The TuCSoN architectural component in charge of executing such management operations is the TransducersManager, whose API is depicted below:

UML-TM.jpeg


4. Exploit ReSpecT programming.

Likewise transducers mediate between environmental resources (the probes) and the MAS, tuple centres mediate between transducers and agents. Tuple centres mediation is necessary because getEnv and setEnv are ReSpecT-only primitives, not accessible to TuCSoN agents. This enforces decoupling and leverages encapsulation as well as separation of concerns.

ReSpecT programming is necessarily application-specific, but a core of general purpose operations to carry out can be devised [3]:

  • first of all, it is necessary to react to an interaction request issued by an agent toward a probe. The agent request is reified in a tuple, which ReSpecT interprets to call the right operation on the transducer associated to the probe target of the operation (getEnv or setEnv)
  • e.g., in the case of a sensor

        reaction(
             in(sense(temp(T))),
                (operation, invocation),
                sensor@localhost:20504 ? getEnv(temp, T)
        ).
    

    where sensor is the Pid of the probe (the Tid of the associated transducer is automagically retrieved by ReSpecT).

  • then, it is possible to react to the event of operation completion by the resource, that is, to the environmental event generated (either reactively or proactively) by the probe (getEnv or setEnv)

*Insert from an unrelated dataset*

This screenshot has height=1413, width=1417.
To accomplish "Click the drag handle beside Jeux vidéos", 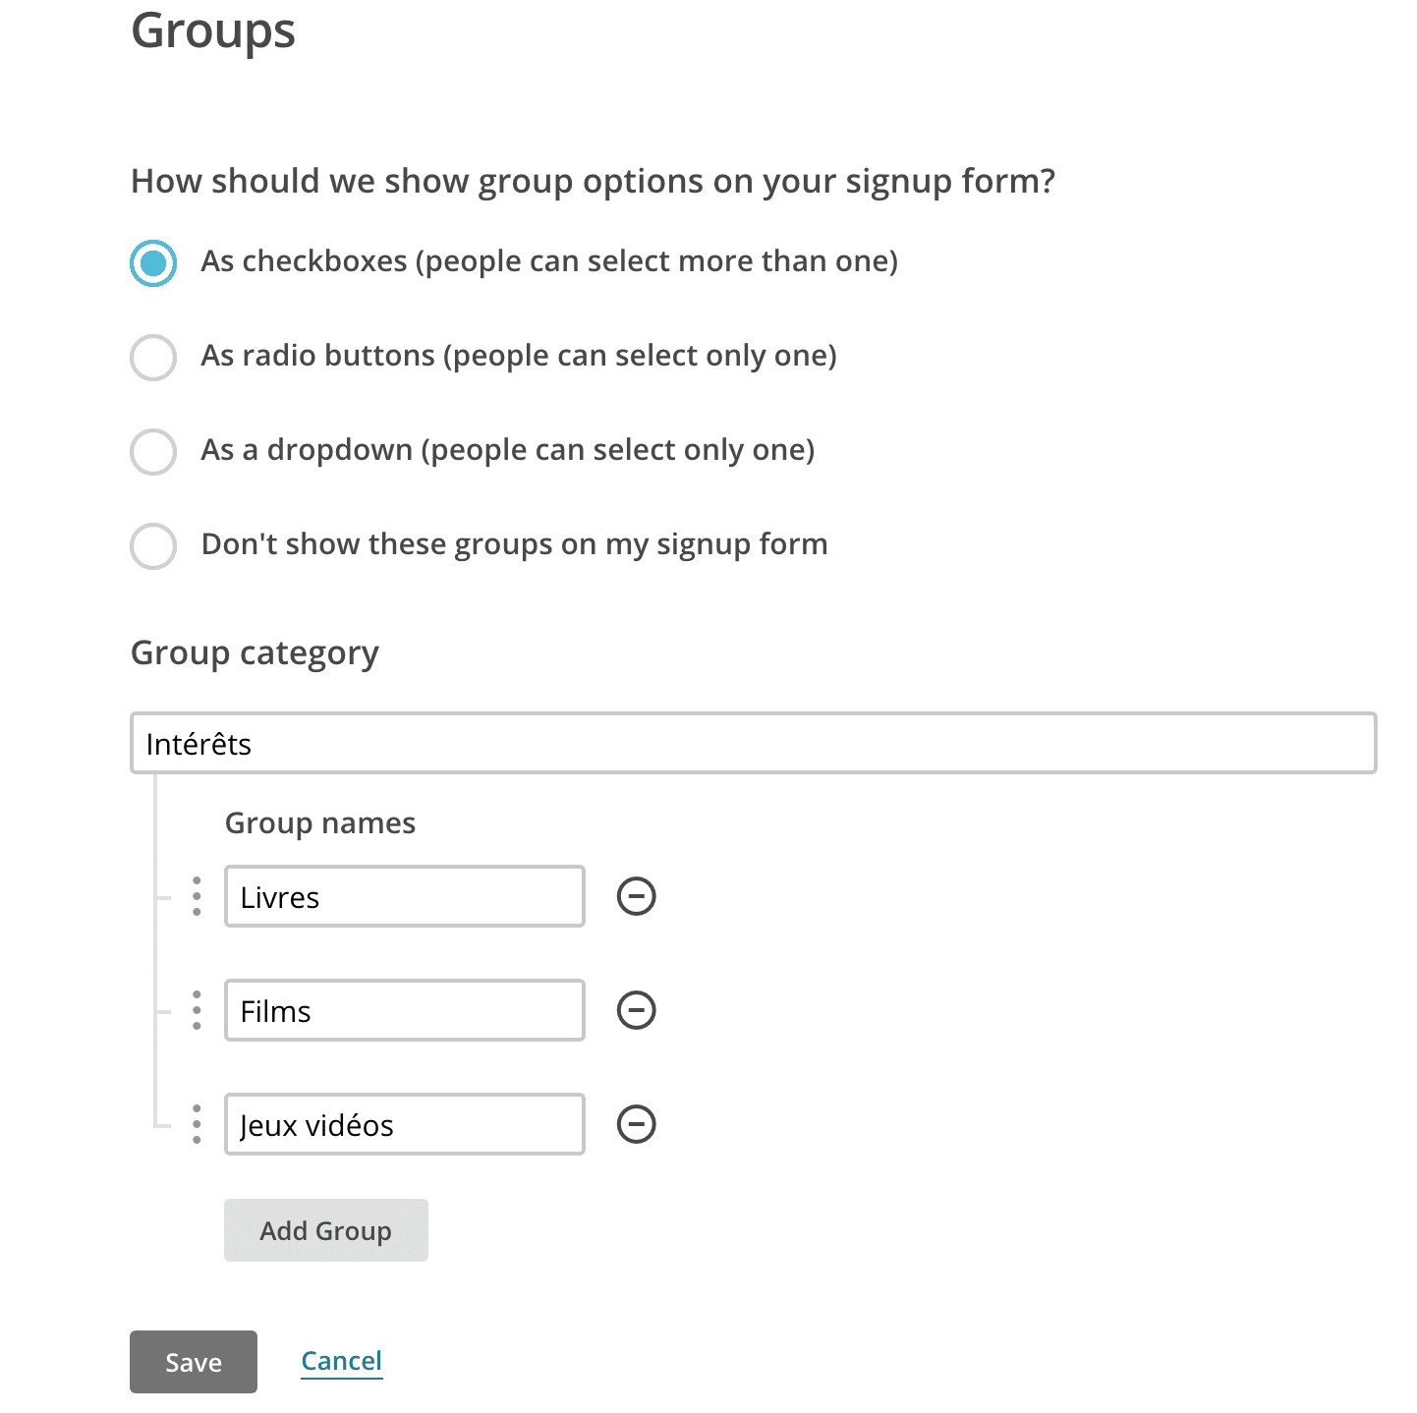I will [197, 1123].
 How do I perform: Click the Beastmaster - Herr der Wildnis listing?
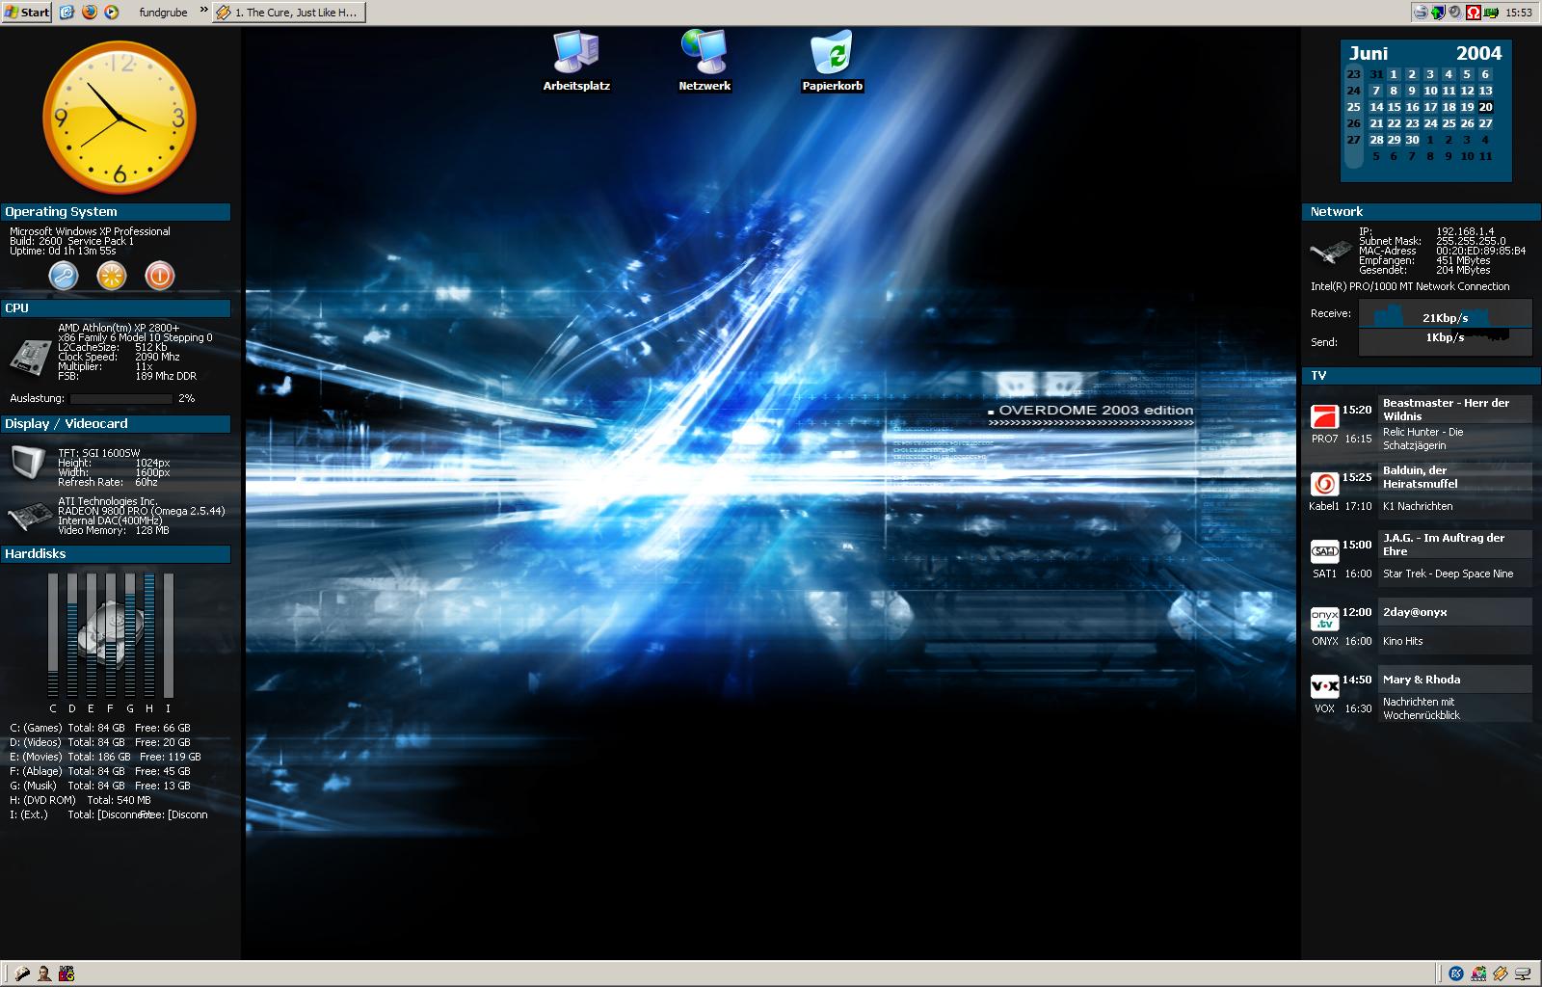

  • e.g., following previous ReSpecT specification
        reaction(
             getEnv(temp, T),
             (from_env, completion),
                 out(sense(temp(T)))
        ).
    

    where from_env is the guard predicate filtering events coming from the environment (thus, from a transducer).


1.1 "Hands-on" step-by-step tour

TBD.

In the meanwhile, you can read through the comments in TuCSoN "Thermostat MAS" example source files, here.


Contact Information

Author of this "how-to":

Authors of TuCSoN in TuCSoN "People" section of its main site, here > http://apice.unibo.it/xwiki/bin/view/TuCSoN/People.


[1] Also both methods can be implemented, e.g. if the transducer is responsible for a probe able to behave both as a sensor and as an actuator.

[2] For both transducers’ and probes' ids the same syntactic rules as those for agent ids and tuple centres ids hold, that is, any valid tuProlog ground term. See tuProlog documentation, here.

[3] What follows is based on the example in package alice.tucson.examples.situatedness, which can be run either by using the bash script TuCSoN_boot.sh or by typing $> java -cp tucson.jar alice.tucson.examples.situatedness.Thermostat in a command prompt (a TuCSoN node should be active on localhost:20504).